Leave the pictures out and print, word for word, the lines below from the one with "You are a GUI" through the final line.

(Stored data entries)

.....

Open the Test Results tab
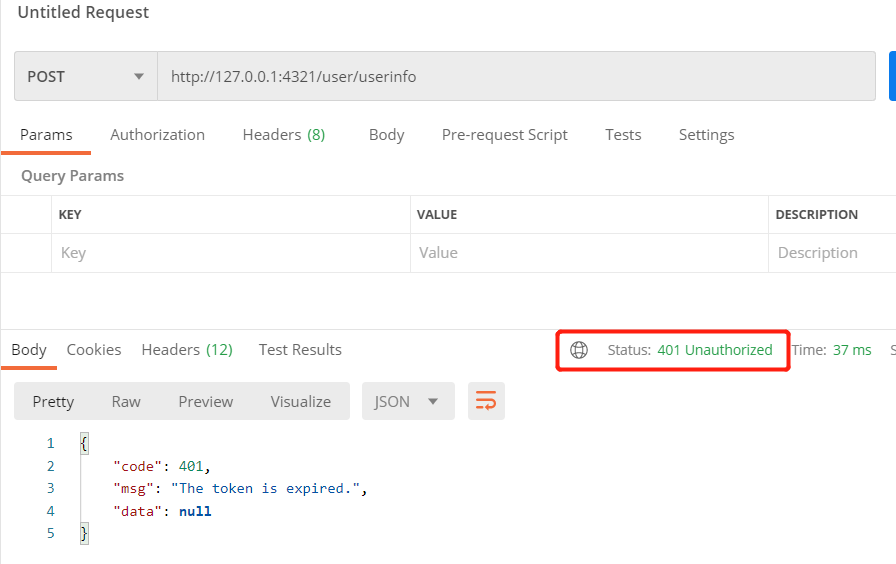The image size is (896, 564). (300, 350)
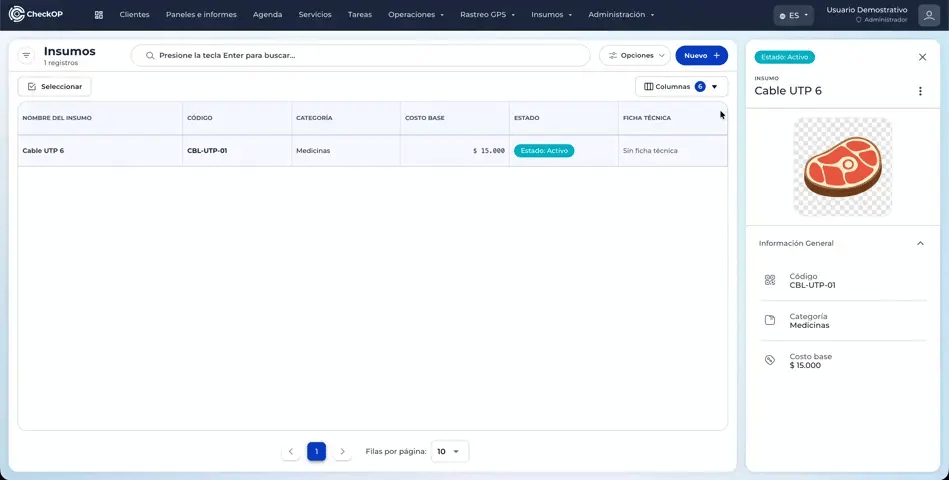Viewport: 949px width, 480px height.
Task: Click the Estado: Activo badge in table row
Action: click(x=543, y=151)
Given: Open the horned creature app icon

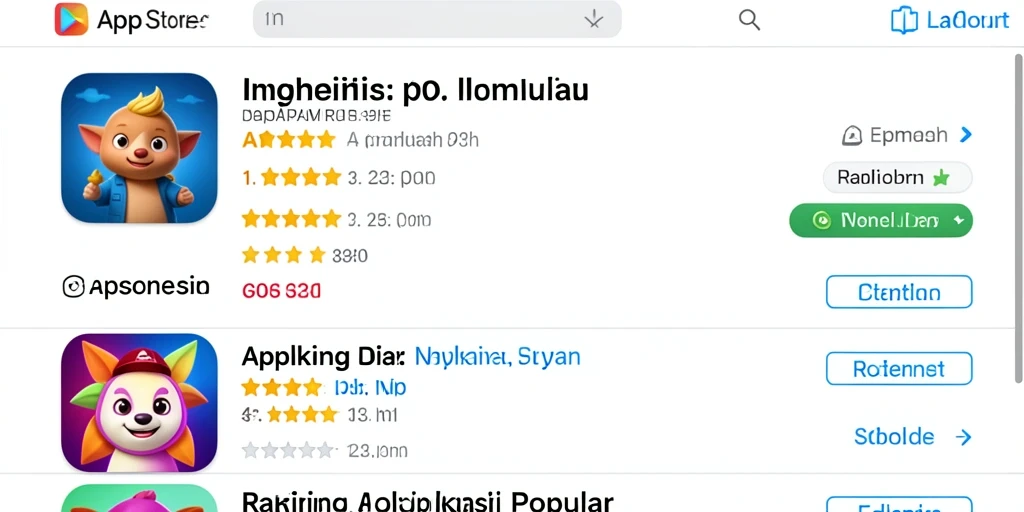Looking at the screenshot, I should 139,148.
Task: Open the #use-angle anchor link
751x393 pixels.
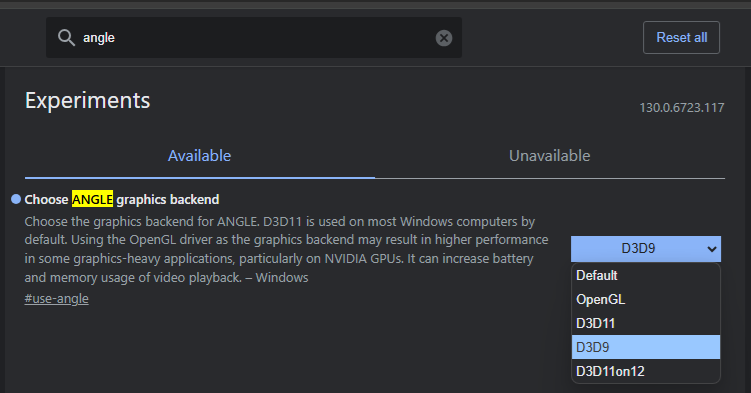Action: (x=57, y=299)
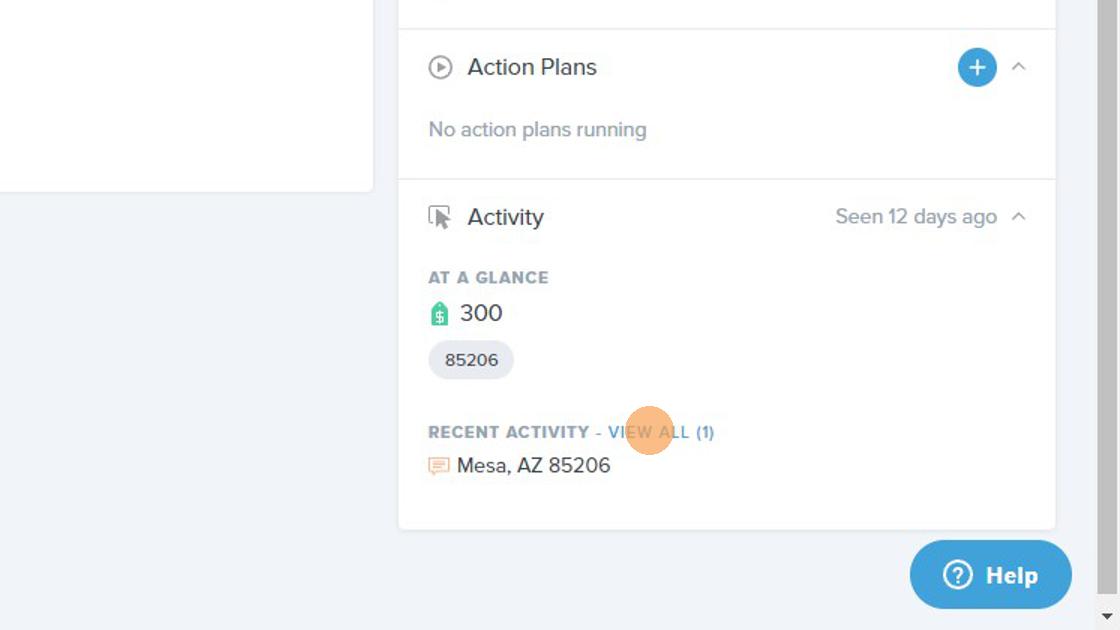Click the Seen 12 days ago label

point(916,216)
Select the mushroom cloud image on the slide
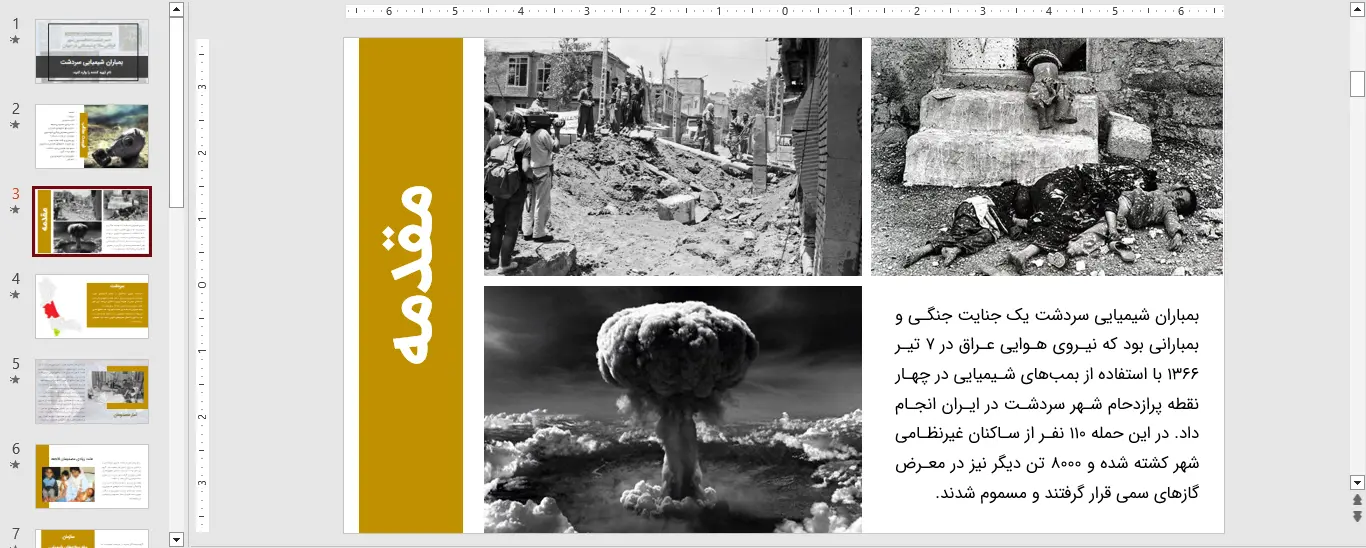 (x=672, y=409)
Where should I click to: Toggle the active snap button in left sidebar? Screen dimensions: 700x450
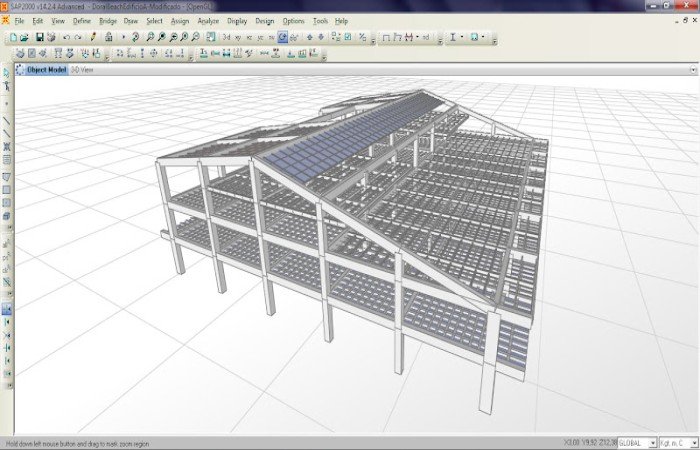pos(7,309)
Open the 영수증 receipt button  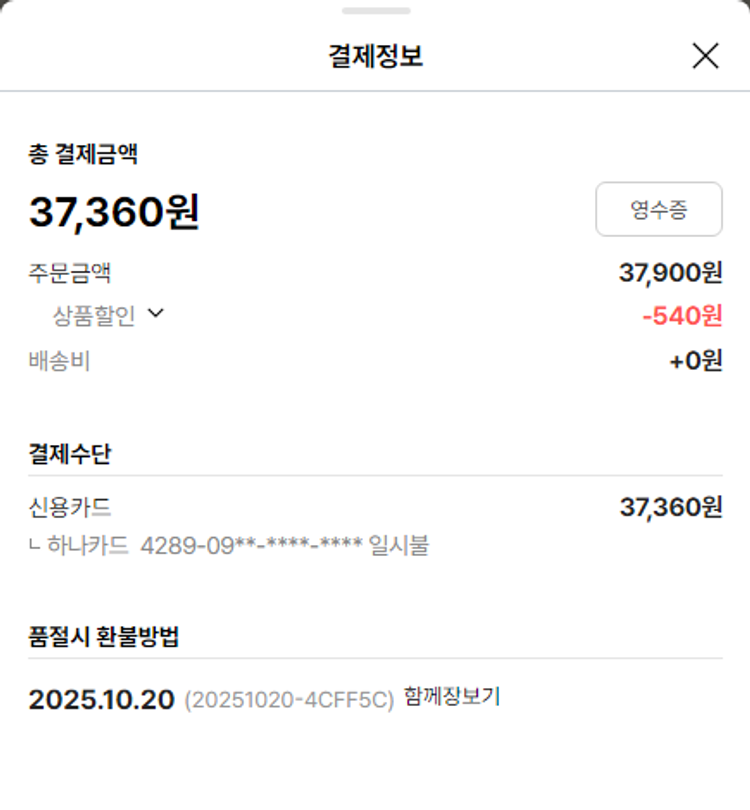click(658, 209)
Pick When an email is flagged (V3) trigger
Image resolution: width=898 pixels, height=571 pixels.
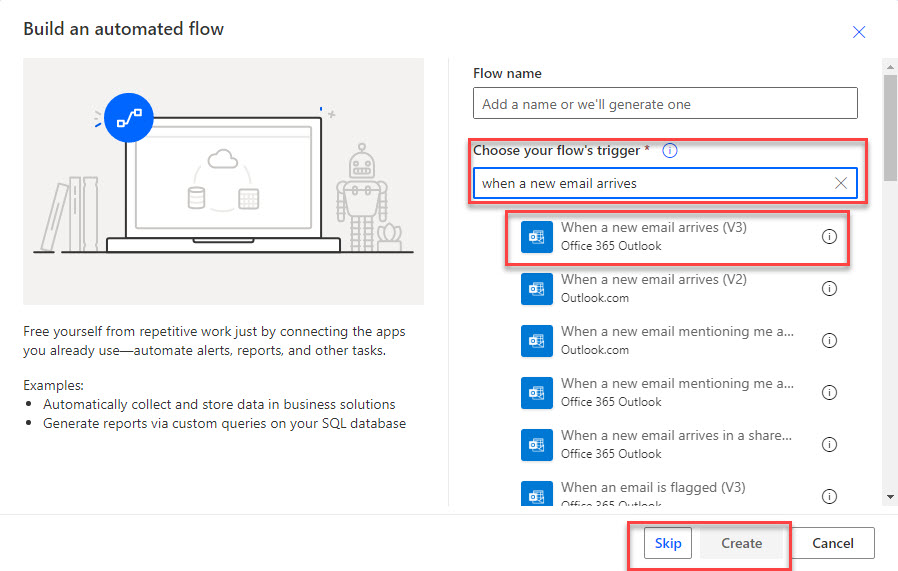(654, 495)
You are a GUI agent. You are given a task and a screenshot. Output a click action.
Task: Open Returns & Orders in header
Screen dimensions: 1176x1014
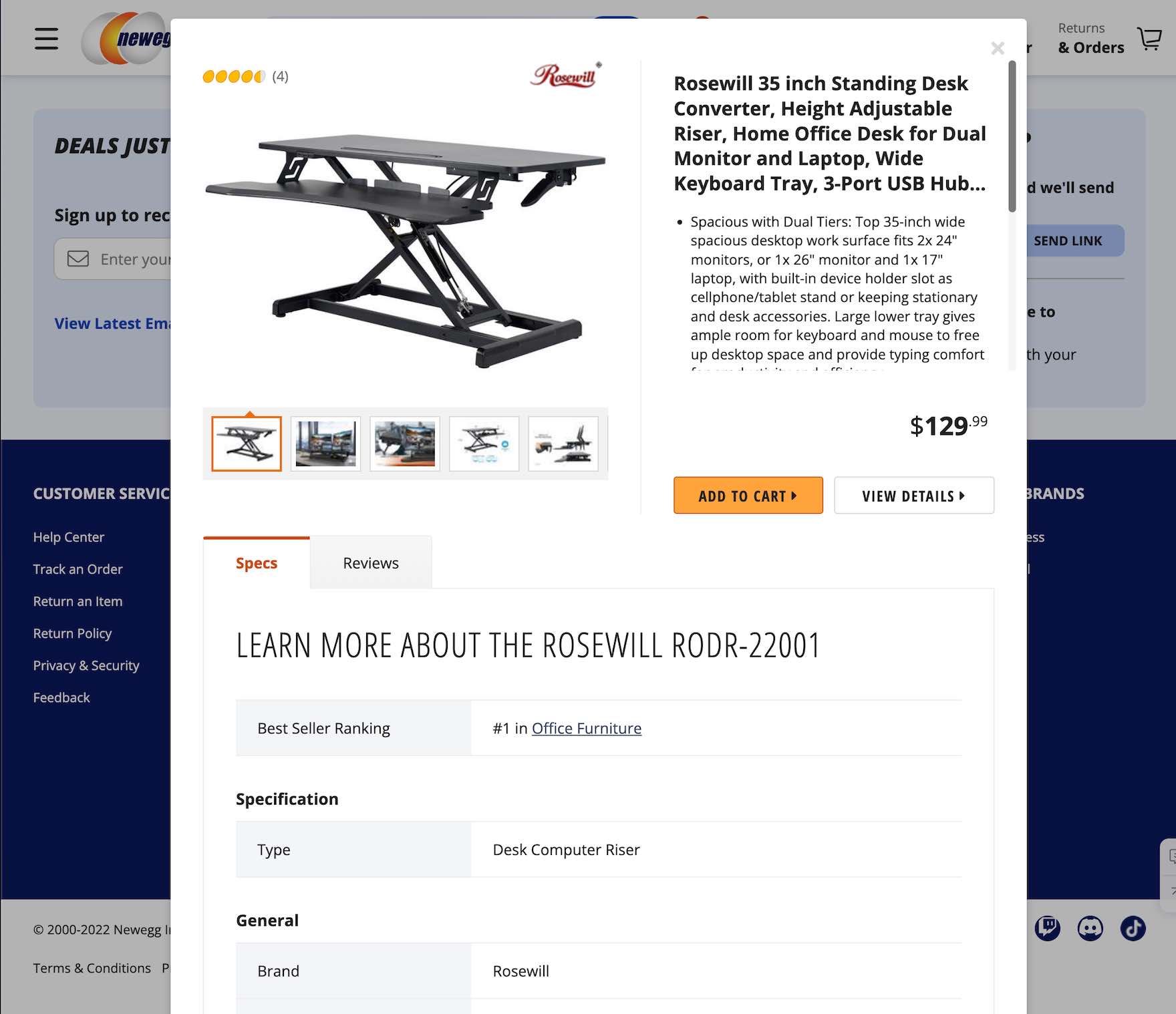(1090, 38)
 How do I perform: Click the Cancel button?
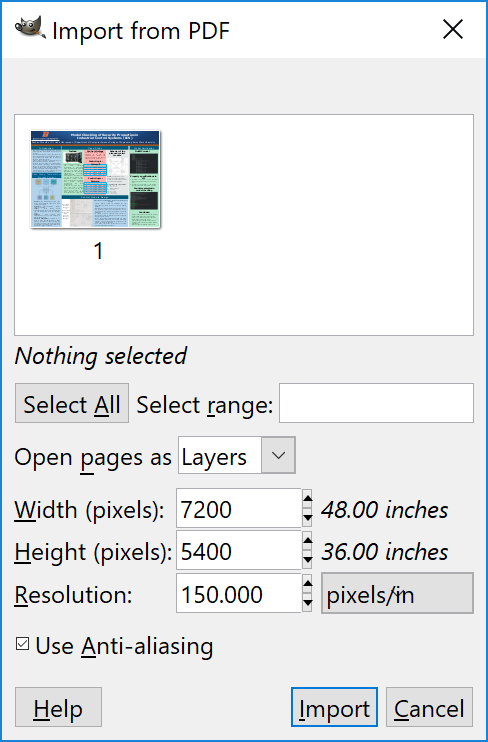point(429,707)
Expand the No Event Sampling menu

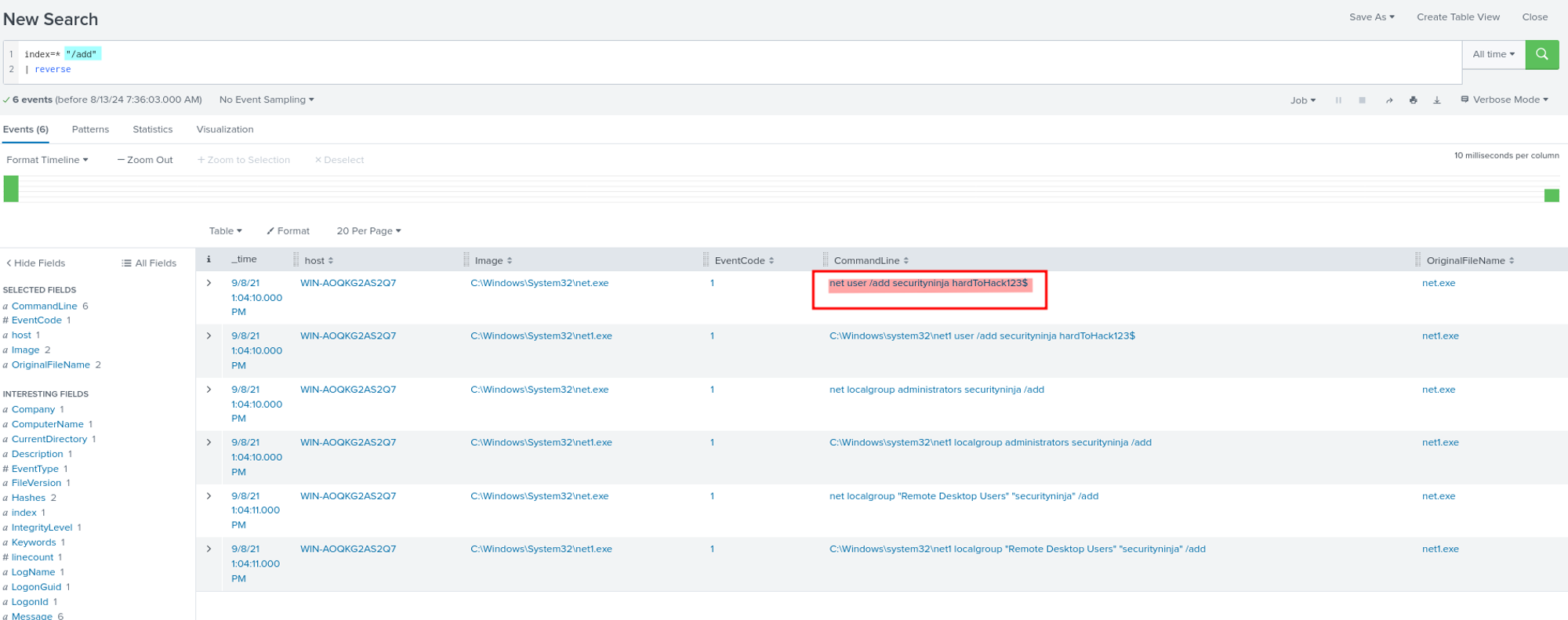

.....

EXERCISE OUTPUT
You are a GUI agent. You are given a task and a screenshot. Output a click action.
Task: Open Returns & Orders in header
Screen dimensions: 1176x1014
(1090, 38)
 How do I perform: Click the Cancel button?
point(429,707)
Expand the No Event Sampling menu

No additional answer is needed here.